2016 was a referendum on Hillary. Trump’s losing 2020 because it’s a referendum on him

After electing the first black and first female presidential candidates, Democrats have settled on a septuagenarian white man who’s clearly lost a step in the past four years. In a party dominated by diversity requirements and an intersectional hierarchy, the mantle of the party’s future has fallen on Joe Biden, who, if elected, would be older on his Inauguration Day than Ronald Reagan, our oldest president ever, was on his last day in office.

And by every measure, Biden will win come November for two simple reasons: Voters dislike and distrust him significantly less than they did Hillary Clinton. Furthermore, it seems clear that amid a pandemic and economic fallout that’s put the president’s persona on center stage, they revile President Trump even more than they hated Clinton.

Trump beat Clinton because, contrary to the media narrative obsessed with Trump, the 2016 election became a referendum on Clinton. A month before Election Day, the Pew Research Center found that just 41% of Clinton supporters aligned to vote against Trump. By contrast, the majority of Trump supporters reported aligning as such to vote against Clinton.

This magnitude of negative partisanship was unprecedented for a presidential election featuring no incumbent candidate. Prior to this year, the last nonincumbent candidate who stirred up as much negative partisanship as either Clinton or Trump in 2016 was George H.W. Bush. Forty-two percent of Michael Dukakis supporters aligned as such to vote against Bush, who went on to win 40 states and then lost in the oddity that was the 1992 election. With the exception of Bush, no nonincumbent candidate from 1988 until 2016 had more than 33% of his supporters aligned as such to vote against his opponent.
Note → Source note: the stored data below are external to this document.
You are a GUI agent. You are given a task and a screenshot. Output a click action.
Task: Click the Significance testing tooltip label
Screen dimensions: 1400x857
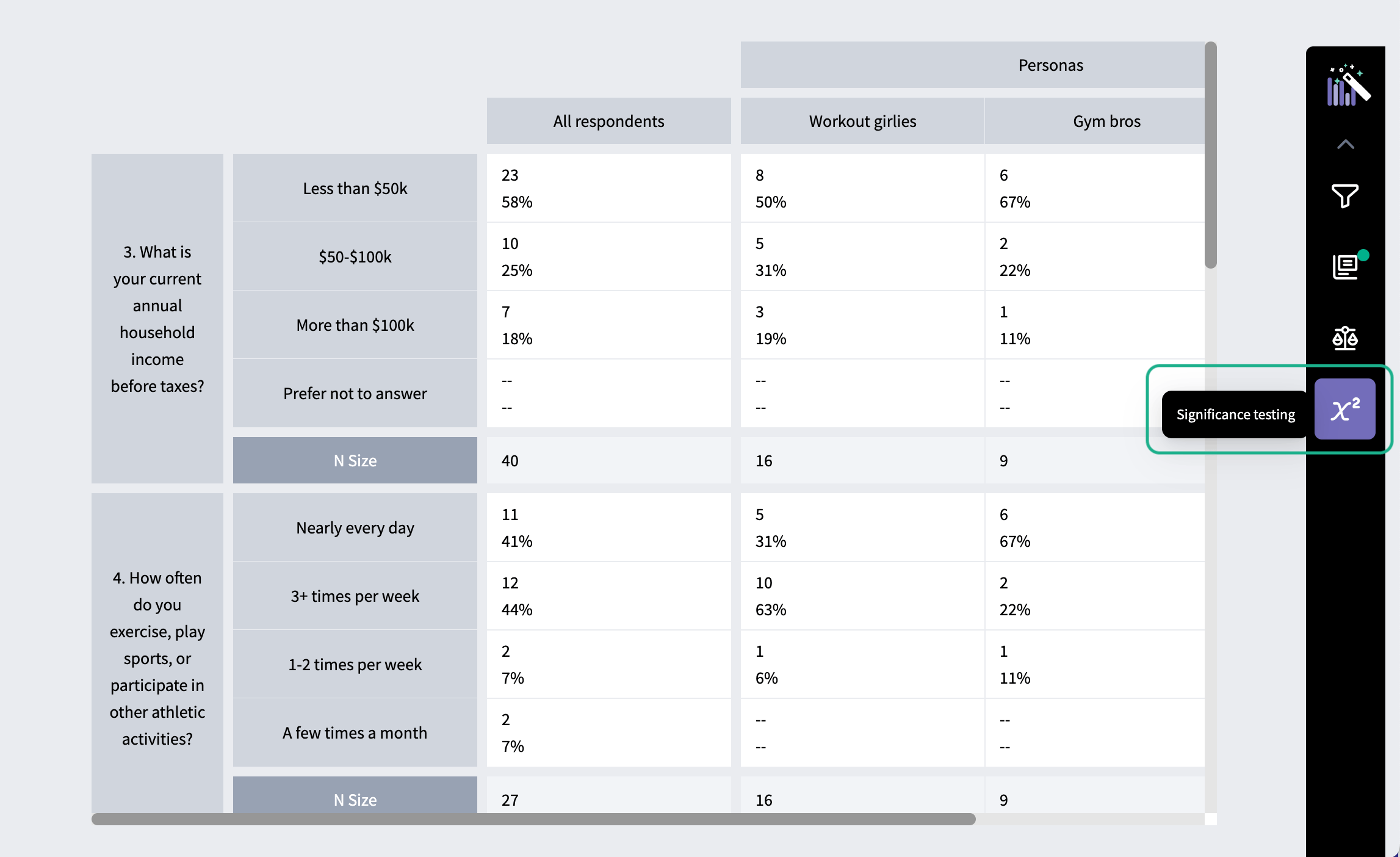(x=1235, y=414)
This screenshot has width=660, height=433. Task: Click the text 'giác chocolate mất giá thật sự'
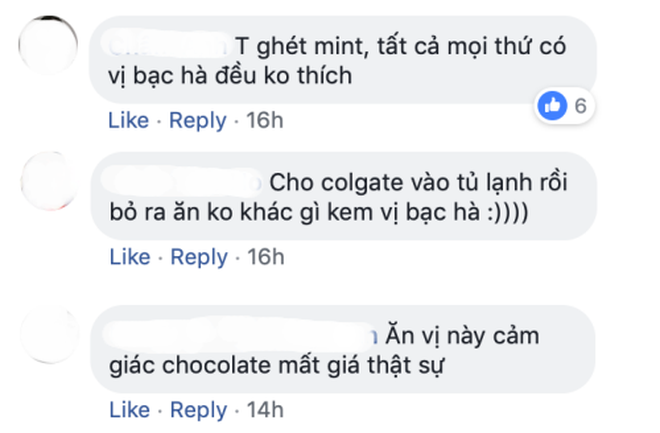pyautogui.click(x=277, y=366)
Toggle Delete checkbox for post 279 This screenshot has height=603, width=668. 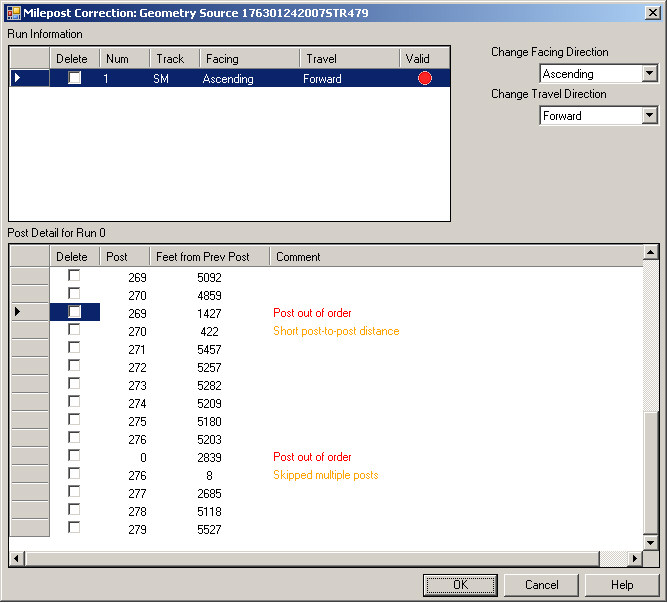point(74,529)
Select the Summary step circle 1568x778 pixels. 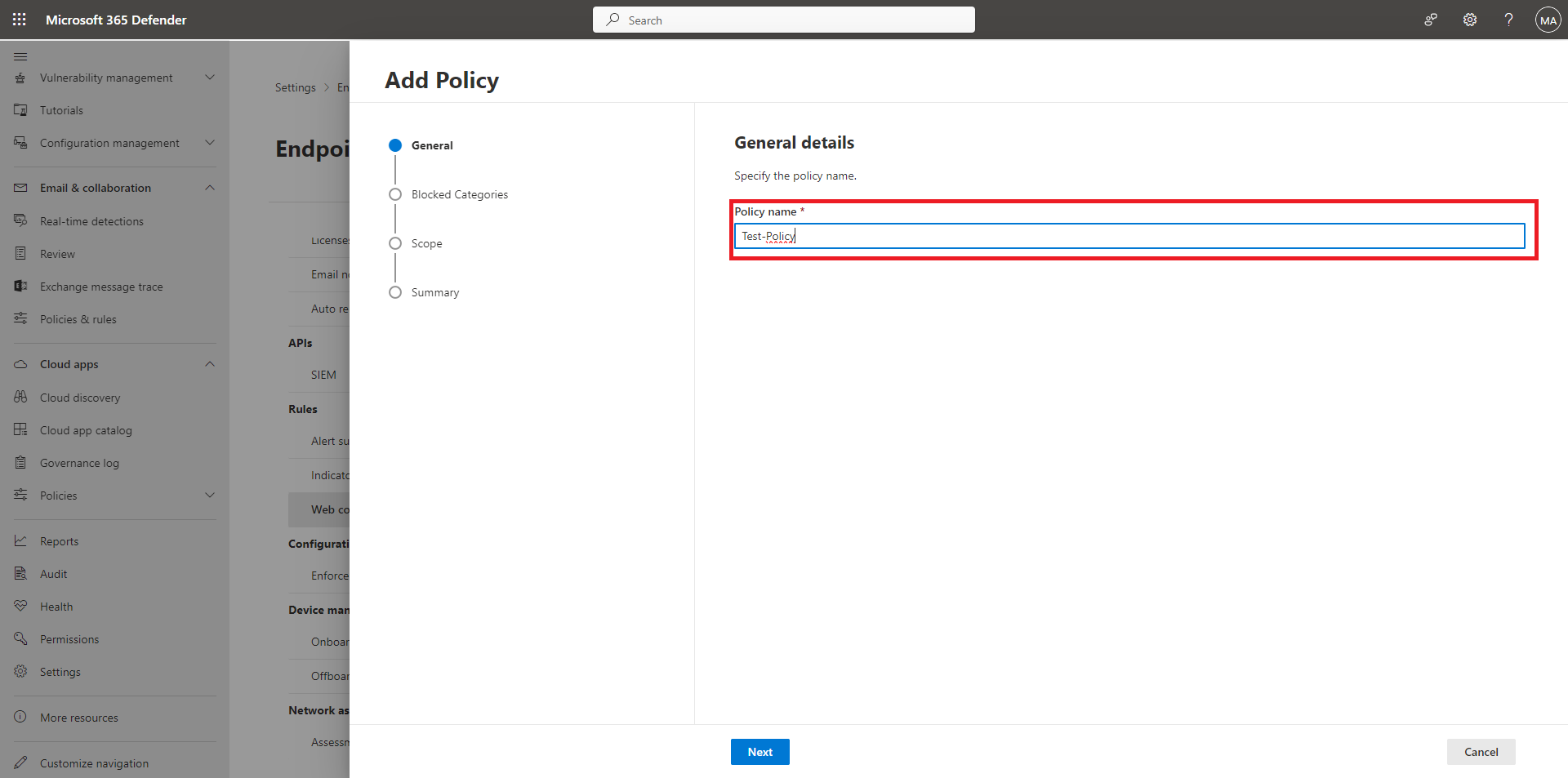(395, 292)
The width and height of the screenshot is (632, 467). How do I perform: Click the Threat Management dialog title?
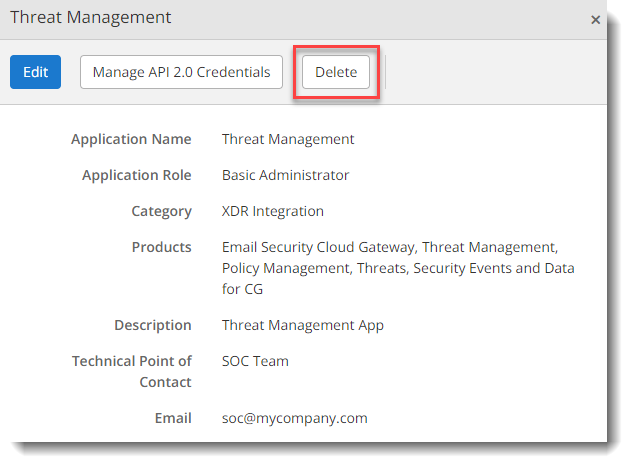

As the incumbent, it’s expected that Trump would incite slightly greater levels of negative partisanship. But Trump’s numbers are simply unprecedented right now. A staggering 67% of Biden supporters report aligning as such to vote against Trump — as opposed to the 24% of Trump supporters doing so to vote against Biden. Even in the middle of the Iraq war, 60% of John Kerry supporters aligned as such to vote against George W. Bush, and that figure was previously considered a historical anomaly. No other incumbent from 1992 until 2016 incited more than 54% of his opponent’s voters to align as such to vote against the incumbent.

And the negative partisanship against Trump isn’t just coming from young folks who rarely materialize on Election Day. Although Gen Z and millennial voters post the highest rates of supporting Biden to oppose Trump, the overwhelming majority of middle-aged folks and seniors report doing so as well.

And it’s not just that Trump inspires more enthusiasm from his own base. It’s that they think Biden would be a more acceptable president than Biden supporters believe Trump would be. Whereas 3 in 5 of Trump supporters say Biden would be a terrible president, more than three-quarters of Biden supporters say Trump is a terrible president.

We already knew that a large portion of Biden’s dominance in the polls came from the simple fact that people really just hated Clinton. As I wrote last week:

“In 2016, more voters trusted Trump, with just 37% of those polled by Quinnipiac saying they believed Clinton to be more honest. Today, Biden leads Trump by 15 points on the question of whether voters believe the candidates to be honest. According to the RealClearPolitics polling average, Trump’s favorability is significantly higher than it was at this point in 2016. But although Biden’s favorability is not too far above Clinton’s, his unfavorability is about 10 points lower than Clinton’s was at this point four years ago.”

But fairly or unfairly, Trump himself has become a more reviled figure. Trump’s favorability has remained the same, but it’s now a greater drag on his polling because unlike in February, when voters could choose to ignore his personal foibles and focus on a booming economy and record personal and financial confidence, Trump’s personality is the story. His ego and endless need for sycophancy were sideshows when ordinary folks were benefiting from his administration, but now, they’re driving factors of how we’re responding to the coronavirus and supply and demand shocks.

The Trump campaign is on life support, and clearly, the president knows this. But Trump doesn’t need another staffing shake-up or better ad buys. The problem is him, and unless he can dial back the tweets and tantrums that keep him in the center of every news cycle, Biden will continue to run away with this election.